Exercise prompt: Your output should repeat each record below with no differences.

Saved entries:
....

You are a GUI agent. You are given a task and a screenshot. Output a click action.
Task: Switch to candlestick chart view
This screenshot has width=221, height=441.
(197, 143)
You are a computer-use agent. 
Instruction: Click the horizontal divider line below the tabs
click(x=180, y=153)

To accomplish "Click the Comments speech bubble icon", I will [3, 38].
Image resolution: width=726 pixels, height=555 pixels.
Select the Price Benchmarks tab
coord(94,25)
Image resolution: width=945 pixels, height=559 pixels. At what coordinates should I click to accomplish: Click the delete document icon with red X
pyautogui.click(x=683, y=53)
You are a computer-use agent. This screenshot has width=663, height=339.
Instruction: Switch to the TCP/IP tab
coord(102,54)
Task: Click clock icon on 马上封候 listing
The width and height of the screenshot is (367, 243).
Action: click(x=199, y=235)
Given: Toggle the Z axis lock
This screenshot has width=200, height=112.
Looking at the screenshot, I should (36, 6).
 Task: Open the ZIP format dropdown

....

Answer:
You are a GUI agent. You are given a task and a screenshot. Output a click action.
Task: Switch to candlestick chart view
This screenshot has width=221, height=441.
(197, 143)
You are a computer-use agent. 
Instruction: Click the horizontal divider line below the tabs
click(x=180, y=153)

To accomplish "Click the Comments speech bubble icon", I will [3, 38].
Image resolution: width=726 pixels, height=555 pixels.
Select the Price Benchmarks tab
coord(94,25)
Image resolution: width=945 pixels, height=559 pixels. At what coordinates should I click to accomplish: Click the delete document icon with red X
pyautogui.click(x=683, y=53)
You are a computer-use agent. This screenshot has width=663, height=339.
Instruction: Switch to the TCP/IP tab
coord(102,54)
Task: Click clock icon on 马上封候 listing
The width and height of the screenshot is (367, 243).
Action: click(x=199, y=235)
Given: Toggle the Z axis lock
This screenshot has width=200, height=112.
Looking at the screenshot, I should (36, 6).
 Task: Open the ZIP format dropdown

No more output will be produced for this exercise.